*Exercice A*: Recopiez à l'identique le passage du texte sur la joie dans Le Soulier de satin qui s'ouvre sur les mots contenant « Même s’ils sont » et se referme sur « le plus Prouhèze ! ».
*Exercice B*: D'après le texte sur la joie dans Le Soulier de satin, combien de temps Claudel a-t-il séjourné en Chine ?
*Exercice C*: Reprenez le texte sur la joie dans Le Soulier de satin et prolongez-le à partir de sa dernière phrase.

------ Extrait source

Paul Claudel (1868-1955)

La joie dans Le Soulier de satin

La joie et la gaieté

Paul Claudel Dans Le Soulier de satin (1929), la joie a un lien avec la vie de Claudel : après son séjour de quinze ans en Chine, Claudel fait de multiples voyages en Europe et c’est pour lui une nouvelle jeunesse.

Les manifestations de la joie chez les personnages du Soulier

Chez Claudel, le rire est l’expression de la joie. Le rire est aussi un facteur de santé, d’« augmentation de l’être ». D’une manière générale, les personnages de la pièce sont joyeux. Les deux amants, Rodrigue et Prouhèze, sont moins joyeux en raison de leur séparation. Toutefois, Rodrigue révèle au Chinois : « Déjà elle contenait cette joie qui m’appartient et que je suis en route pour lui redemander ! » Dans la première journée, Prouhèze semble incarner la joie : « Moi, moi, Rodrigue, je suis ta joie […]. »

Du rire à la joie

Malgré son caractère quelque peu tragique, les scènes joyeuses ne manquent pas dans la pièce. Ainsi, le spectateur rit de bon cœur lorsque la Négresse s’exprime et fait contraste avec les paroles du sergent (Ire journée, scène 8). Dans cette même scène, le comique de gestes (« Il se prend le nez… ») ne laisse pas indifférent non plus.

Dans une lettre adressée à Gide, Claudel écrivait : « Puissé-je rendre aux autres un peu de cette joie dont je suis rempli ! »

L’amour et la joie

La joie au sens de « manifestation d’amour »

Même s’ils sont séparés, les deux amants restent joyeux : la pensée de l’autre, qui est signe d’amour, suffit à leur procurer de la joie.

Une union impossible

À la scène 7 de la première journée, les protagonistes forment une seule et même personne et semblent communiquer entre eux : cet amour spirituel leur procure de la joie ; pour Prouhèze, l’absence n’est pas synonyme d’affliction :

Là où il y a le plus de joie, comment croire que je suis absente ? Là où il y a le plus de joie, c’est là qu’il y a le plus Prouhèze !

------------
------ Extrait de données

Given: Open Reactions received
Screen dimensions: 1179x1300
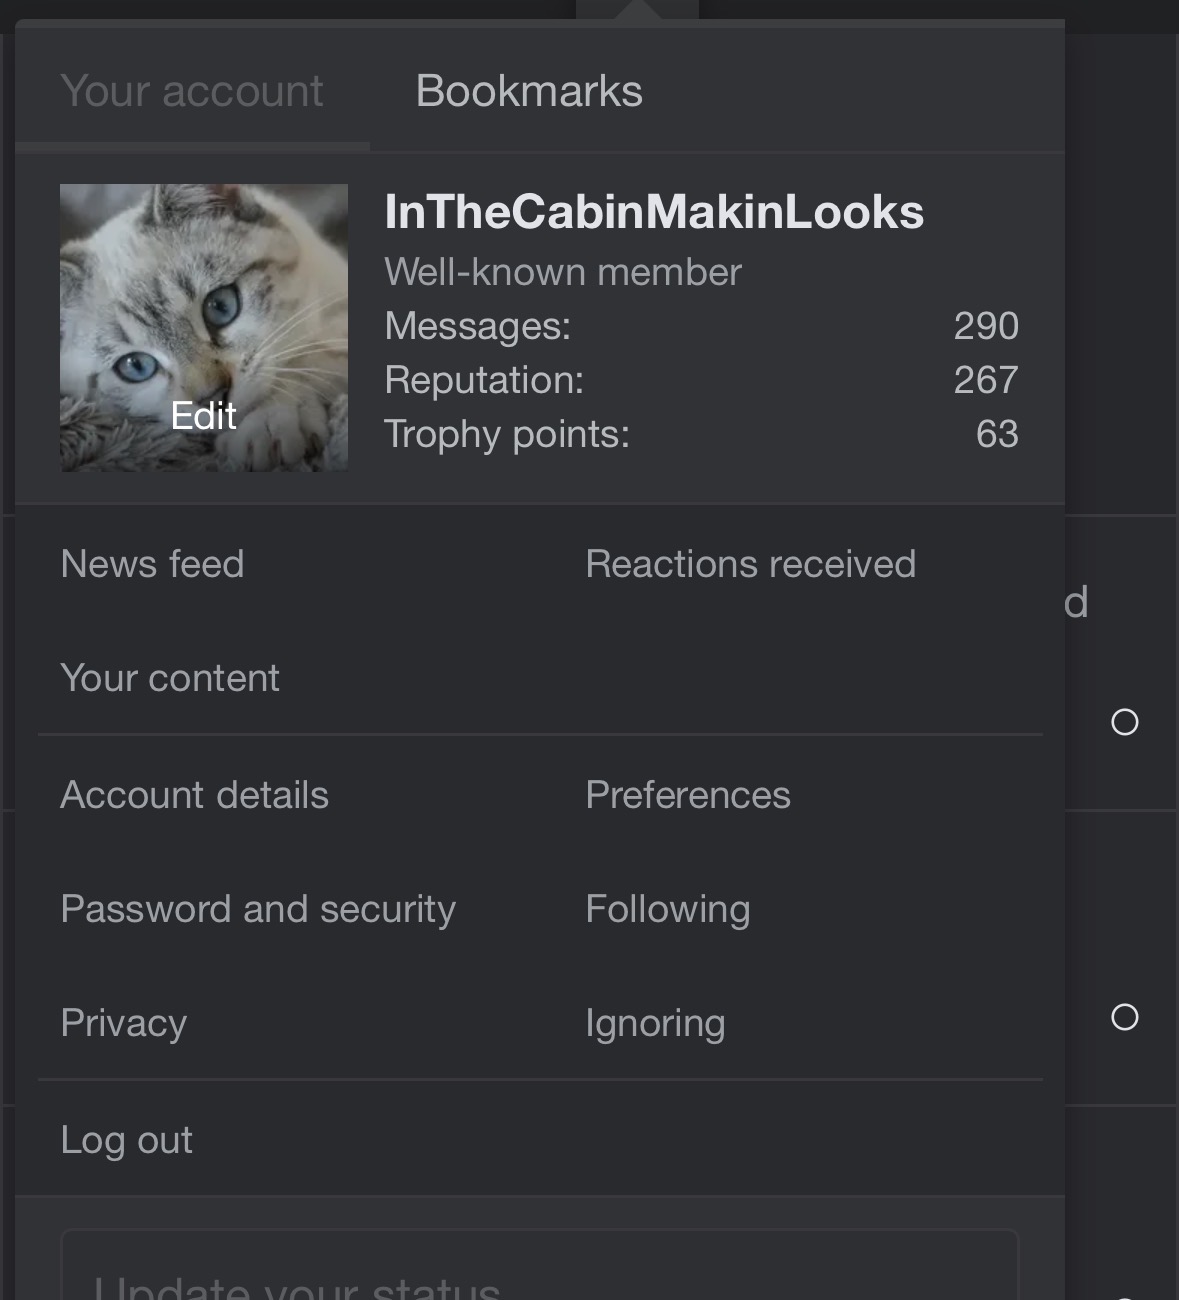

------------

*Réponse attendue A*:
Même s’ils sont séparés, les deux amants restent joyeux : la pensée de l’autre, qui est signe d’amour, suffit à leur procurer de la joie.

Une union impossible

À la scène 7 de la première journée, les protagonistes forment une seule et même personne et semblent communiquer entre eux : cet amour spirituel leur procure de la joie ; pour Prouhèze, l’absence n’est pas synonyme d’affliction :

Là où il y a le plus de joie, comment croire que je suis absente ? Là où il y a le plus de joie, c’est là qu’il y a le plus Prouhèze !

*Réponse attendue B*: Quinze ans.

*Réponse attendue C*:
Je veux être avec toi dans le principe ! […]
(IIIe journée)

La joie et la douleur

Dans Vie de Michel-Ange, Romain Rolland (1866-1944) écrit :

Louée soit la joie, et louée la douleur !
L’une et l’autre sont sœurs, et […] sont saintes. […] [Elles] sont la vie, elles sont Dieu.

Dans la scène 10 de la première journée, Prouhèze exprime sa souffrance et réclame la souffrance de son bien-aimé absent. En quelque sorte, la souffrance enrichit leur amour ; l’amour mutuel semble suffire à l’union de Rodrigue et de Prouhèze.

Ceux qui sèment dans les larmes moissonneront dans la joie.
(Bible, Psaume 126, 5.)

Doña Sept-Épées, symbole de la douleur

Alors que Doña Musique donne naissance à « l’enfant de la Joie », Doña Prouhèze met au monde l’« enfant de la Douleur », celui qui est né de Don Camille et de Doña Prouhèze. Doña Sept-Épées est le symbole de la douleur car Prouhèze a conçu cet enfant en pensant à Rodrigue. En ce sens l’amour est porteur de douleur : Doña Sept-Épées a été confiée à Rodrigue et elle lui rappelle l’amour que lui portait Prouhèze.

La joie a donc un lien très important avec l’amour de Prouhèze et de Rodrigue : elle est à la fois manifestation d’amour et douleur.

L’aspect symbolique de la joie

La volonté divine empêche la joie des retrouvailles

Le péché. C’est surtout Prouhèze qui l’incarne : mariée aux vieux Pélage, elle est amoureuse de Rodrigue.

Une punition ? C’est selon la volonté de Dieu que les deux amants sont séparés. Cette séparation est-elle une punition ?

  • Non : la souffrance causée par la séparation est vive, mais la tristesse a disparu :

Comment dire sans impiété que la vérité de ces choses qui sont l’œuvre d’un Dieu excellent
Est triste.
(Ire journée)

  • Dieu semble seulement souhaiter que les deux amants n’oublient pas la figure divine :

Doña Prouhèze — L’homme entre les bras de la femme oublie Dieu.

La sagesse dictée par la voix divine

C’est Dieu qui donne le secret de la sagesse et c’est lui qui rend joyeux. C’est le péché qui a séparé Rodrigue et Prouhèze.

La fin de l’œuvre : la fin de la joie ?

La mort de Prouhèze : la fin de la séparation, un retour à la joie.

L’ange gardien — Une Prouhèze pour toujours que ne détruit pas la mort.

Le Soulier répond au schéma habituel des pièces claudéliennes : la mort réunit les deux amants. Il y a séparation des deux amants puis réunion dans la mort.

L’opposition Prouhèze / Doña Musique

Si Doña Prouhèze incarne la douleur de l’amour, Doña Musique incarne la joie au plus haut degré : elle trouve son bien-aimé ; pour elle, il n’y a pas de malheur car il n’y a pas de péché. L’âme de Doña Musique est comme une âme « d’avant le péché ».

Dieu et la joie

L’amour est synonyme de joie, et c’est Dieu qui est à l’origine de l’amour. Pour Claudel, deux êtres sont d’autant plus proches l’un de l’autre qu’ils sont proches de Dieu. Paul Claudel a écrit : « Nous n’avons d’autre devoir que la joie. »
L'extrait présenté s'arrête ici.